Revelations by the NRL‘s head of elite competitions, Graham Annesley, emerged on Monday, admitting both the Wests Tigers and St George Illawarra were on the receiving end of incorrect officiating decisions. Among these inaccuracies was the reason Jarome Luai avoided being sent to the sin-bin following his tackle on Nelson Asofa-Solomona, which Annesley attributed to physics.
In his routine debrief of the weekend’s games, Annesley confirmed that the Wests Tigers had indeed conceded a try from a forward pass by Jack Wighton. Additionally, St George Illawarra should have seen a try awarded when Clint Gutherson attempted to rake the ball from Jacob Liddle.
Rejecting the assertions of unconscious bias by the referees towards teams languishing at the bottom of the ladder, Annesley stated that most weeks presented a long line of clubs protesting officiating decisions. Interestingly, he noted, this phenomenon persists irrespective of whether the clubs recorded a win in the game.
He said, to quote directly, “If you spoke to [NRL officials] Jared Maxwell or David Fairleigh about the conversations they have with coaches each week, I’d dare say 75 per cent of them, whether they’ve won or lost, believe they did not get the rub of the green.”
The case of Wighton’s pass, integral for Seb Kris’s scoring, appears to be overlooked by a touch judge who was positioned in line with the play. To compound the matter, Tigers fans were battling to overcome Annesley’s earlier acknowledgement that a Canberra try should never have been allowed as a direct result of Luke Brooks being thrust in the back.
In response, Annesley openly declared the forward pass indisputable, stating that from the halfway line, “I don’t think you can reach any other conclusion”. The fact that Wighton got pushed over, and the ball slowly dribbled along the ground, could have perhaps distracted the sideline official. However, Annesley believes that the official, regardless of the confusion, would have indeed seen the pass as legitimate unless he deemed it incorrect.
The weekend loss left Tigers coach Tim Sheens feeling exasperated with the event’s officiating, a sentiment shared by Ryan Carr, Dragons caretaker coach. The pair were left puzzled over why Junior Amone failed to score following a raking motion assisted by Gutherson in his tussle with Liddle.
Annesley, corroborating these complaints, elucidated that Gutherson’s clear raking motion led to the ball’s dislodgement indicating the tackle count should have reset and the try awarded.
Regarding accusations of head-slamming on Andrew Davey by Zac Lomax, Annesley dismissed them, categorizing the incident as more of a back slam. Simultaneously, Ryan Matterson, Parramatta’s team member, avoided being reported for a hip-drop tackle on Jack Bird, since “there was minor force and he pushed the leg rather than fell on it,” Annesley commented.

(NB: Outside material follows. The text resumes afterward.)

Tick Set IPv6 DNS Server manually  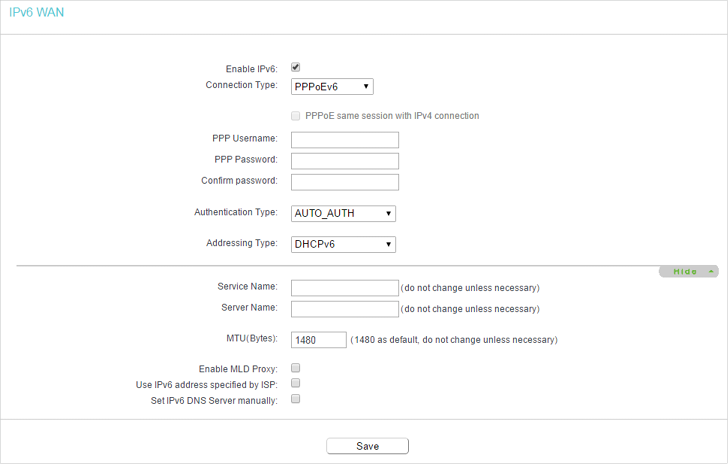click(x=295, y=399)
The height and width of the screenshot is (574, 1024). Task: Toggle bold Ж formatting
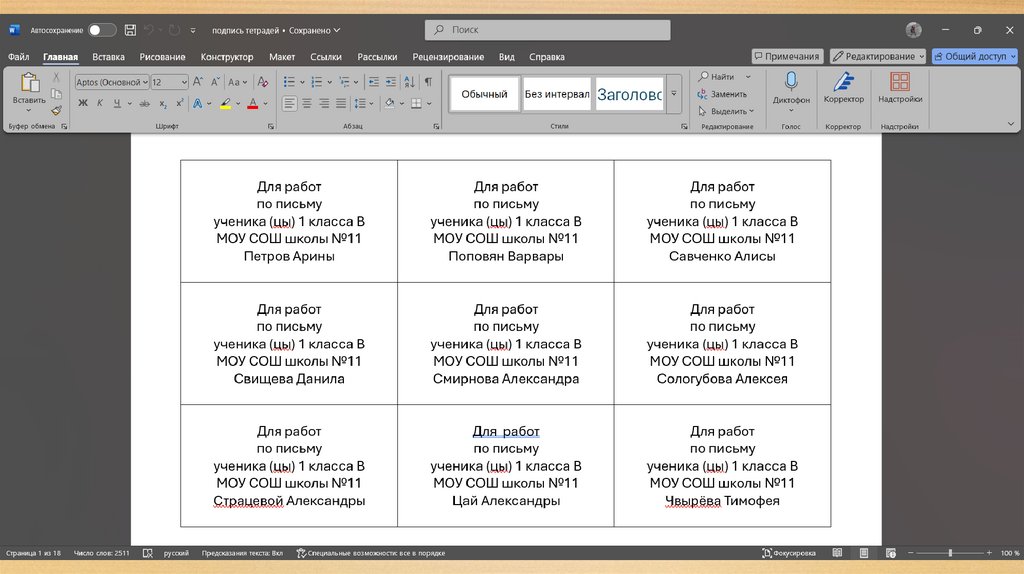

Commenting on Luai’s non-sentencing to the sin-bin for his high shot on Asofa-Solomona, Annesley explained the lack of force fed into the decision. Reinforcing this decision, Penrith coach Ivan Clearly humorously described the game as “a little fly against a big giant.”
Annesley consulted with the match review committee to emphasise that the primary determining factor in these incidents was indeed the degree of force, or lack thereof, “what saved Jarome Luai from going to the bin.”